EXERCISE DESCRIPTION: Pick out every line below that contains the word "field", matching case exactly, and copy each such line.

Item coordinate data:
----------

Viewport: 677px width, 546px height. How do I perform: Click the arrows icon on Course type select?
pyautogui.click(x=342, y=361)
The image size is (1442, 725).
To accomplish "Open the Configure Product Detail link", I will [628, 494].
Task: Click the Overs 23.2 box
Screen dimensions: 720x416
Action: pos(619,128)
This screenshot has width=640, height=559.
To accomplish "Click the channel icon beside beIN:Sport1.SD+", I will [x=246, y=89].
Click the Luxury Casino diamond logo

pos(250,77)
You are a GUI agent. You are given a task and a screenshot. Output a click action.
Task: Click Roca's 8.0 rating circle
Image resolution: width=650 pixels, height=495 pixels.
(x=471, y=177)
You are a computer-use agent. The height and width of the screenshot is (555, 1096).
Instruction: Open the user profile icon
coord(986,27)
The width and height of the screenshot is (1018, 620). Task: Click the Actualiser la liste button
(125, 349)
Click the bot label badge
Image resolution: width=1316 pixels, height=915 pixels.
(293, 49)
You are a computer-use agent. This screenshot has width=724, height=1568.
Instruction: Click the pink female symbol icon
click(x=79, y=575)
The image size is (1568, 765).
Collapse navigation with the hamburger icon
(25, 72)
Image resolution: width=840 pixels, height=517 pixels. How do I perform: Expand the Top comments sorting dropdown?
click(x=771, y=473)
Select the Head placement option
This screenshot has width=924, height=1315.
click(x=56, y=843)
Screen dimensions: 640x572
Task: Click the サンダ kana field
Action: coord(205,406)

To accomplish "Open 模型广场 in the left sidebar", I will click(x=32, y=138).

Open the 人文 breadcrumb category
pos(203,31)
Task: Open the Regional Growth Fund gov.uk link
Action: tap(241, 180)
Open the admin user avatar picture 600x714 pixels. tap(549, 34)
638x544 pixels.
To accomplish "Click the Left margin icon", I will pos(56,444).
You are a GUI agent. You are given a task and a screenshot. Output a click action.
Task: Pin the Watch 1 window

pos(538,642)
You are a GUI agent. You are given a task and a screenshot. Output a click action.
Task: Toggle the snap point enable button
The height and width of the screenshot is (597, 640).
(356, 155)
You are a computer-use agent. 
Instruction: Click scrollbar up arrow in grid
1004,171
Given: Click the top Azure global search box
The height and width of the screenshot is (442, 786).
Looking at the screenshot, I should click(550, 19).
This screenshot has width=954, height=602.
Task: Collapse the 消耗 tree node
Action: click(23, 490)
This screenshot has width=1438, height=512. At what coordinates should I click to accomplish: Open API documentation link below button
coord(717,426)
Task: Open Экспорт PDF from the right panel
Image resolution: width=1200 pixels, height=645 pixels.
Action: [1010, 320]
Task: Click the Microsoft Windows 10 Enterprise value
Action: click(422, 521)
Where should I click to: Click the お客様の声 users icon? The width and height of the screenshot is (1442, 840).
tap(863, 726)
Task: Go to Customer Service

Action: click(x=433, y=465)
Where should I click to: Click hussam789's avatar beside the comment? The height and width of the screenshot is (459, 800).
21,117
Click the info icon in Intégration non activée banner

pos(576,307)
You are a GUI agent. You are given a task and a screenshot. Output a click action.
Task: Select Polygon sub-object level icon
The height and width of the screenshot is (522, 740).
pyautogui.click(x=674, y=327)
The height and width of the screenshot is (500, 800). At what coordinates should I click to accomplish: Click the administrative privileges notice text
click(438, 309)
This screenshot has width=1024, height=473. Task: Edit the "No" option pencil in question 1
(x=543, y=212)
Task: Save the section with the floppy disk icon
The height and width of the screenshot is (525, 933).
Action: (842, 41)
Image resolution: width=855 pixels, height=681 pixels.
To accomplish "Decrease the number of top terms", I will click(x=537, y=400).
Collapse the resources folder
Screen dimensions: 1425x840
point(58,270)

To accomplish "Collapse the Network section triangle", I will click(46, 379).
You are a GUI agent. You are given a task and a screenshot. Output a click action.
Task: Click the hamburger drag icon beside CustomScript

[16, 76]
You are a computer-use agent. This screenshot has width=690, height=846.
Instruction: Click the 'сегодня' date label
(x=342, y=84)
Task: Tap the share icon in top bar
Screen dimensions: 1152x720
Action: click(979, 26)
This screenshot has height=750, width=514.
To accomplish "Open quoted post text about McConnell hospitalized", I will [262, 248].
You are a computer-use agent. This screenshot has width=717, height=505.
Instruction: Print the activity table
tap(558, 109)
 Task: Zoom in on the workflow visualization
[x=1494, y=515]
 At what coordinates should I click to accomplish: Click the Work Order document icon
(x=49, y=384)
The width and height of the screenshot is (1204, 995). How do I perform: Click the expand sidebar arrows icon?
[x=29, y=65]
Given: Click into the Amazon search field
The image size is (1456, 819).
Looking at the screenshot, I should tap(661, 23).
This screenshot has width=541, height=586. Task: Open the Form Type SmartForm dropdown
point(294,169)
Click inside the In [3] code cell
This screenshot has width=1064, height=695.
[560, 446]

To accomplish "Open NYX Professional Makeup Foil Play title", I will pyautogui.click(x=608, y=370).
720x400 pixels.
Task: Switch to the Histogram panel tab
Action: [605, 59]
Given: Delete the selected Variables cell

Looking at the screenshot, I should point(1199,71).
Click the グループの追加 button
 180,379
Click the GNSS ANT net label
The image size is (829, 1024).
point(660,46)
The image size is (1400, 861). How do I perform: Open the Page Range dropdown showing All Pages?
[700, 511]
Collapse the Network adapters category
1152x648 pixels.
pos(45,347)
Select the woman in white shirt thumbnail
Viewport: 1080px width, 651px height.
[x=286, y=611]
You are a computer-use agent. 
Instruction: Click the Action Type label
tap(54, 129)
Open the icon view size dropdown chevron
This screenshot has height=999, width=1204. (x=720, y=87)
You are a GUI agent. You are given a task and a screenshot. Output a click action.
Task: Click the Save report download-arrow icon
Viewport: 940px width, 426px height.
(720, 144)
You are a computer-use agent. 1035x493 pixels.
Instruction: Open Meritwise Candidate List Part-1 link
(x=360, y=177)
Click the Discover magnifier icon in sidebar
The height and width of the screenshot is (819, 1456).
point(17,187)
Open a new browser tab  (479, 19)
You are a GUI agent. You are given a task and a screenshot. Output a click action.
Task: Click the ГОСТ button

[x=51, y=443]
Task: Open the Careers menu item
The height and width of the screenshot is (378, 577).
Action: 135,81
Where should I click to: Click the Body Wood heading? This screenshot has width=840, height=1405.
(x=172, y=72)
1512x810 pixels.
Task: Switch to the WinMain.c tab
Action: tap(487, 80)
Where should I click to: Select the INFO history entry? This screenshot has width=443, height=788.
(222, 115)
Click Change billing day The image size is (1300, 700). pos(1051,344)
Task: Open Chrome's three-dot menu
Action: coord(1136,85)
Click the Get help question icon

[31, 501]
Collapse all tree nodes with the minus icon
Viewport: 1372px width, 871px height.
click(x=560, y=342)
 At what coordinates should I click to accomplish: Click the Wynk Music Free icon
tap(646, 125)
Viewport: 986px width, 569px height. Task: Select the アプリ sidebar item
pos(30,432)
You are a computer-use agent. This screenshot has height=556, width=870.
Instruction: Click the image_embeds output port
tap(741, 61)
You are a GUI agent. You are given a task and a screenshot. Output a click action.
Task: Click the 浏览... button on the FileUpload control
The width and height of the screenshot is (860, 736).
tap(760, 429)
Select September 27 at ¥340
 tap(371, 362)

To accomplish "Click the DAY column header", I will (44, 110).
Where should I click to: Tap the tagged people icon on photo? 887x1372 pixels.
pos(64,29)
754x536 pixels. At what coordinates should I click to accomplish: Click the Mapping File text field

----------

CORRECT RESULT:
Task: Click the サンダ kana field
Given: Click into the Amazon search field
754x536 pixels. At what coordinates should I click to accomplish: Click the Mapping File text field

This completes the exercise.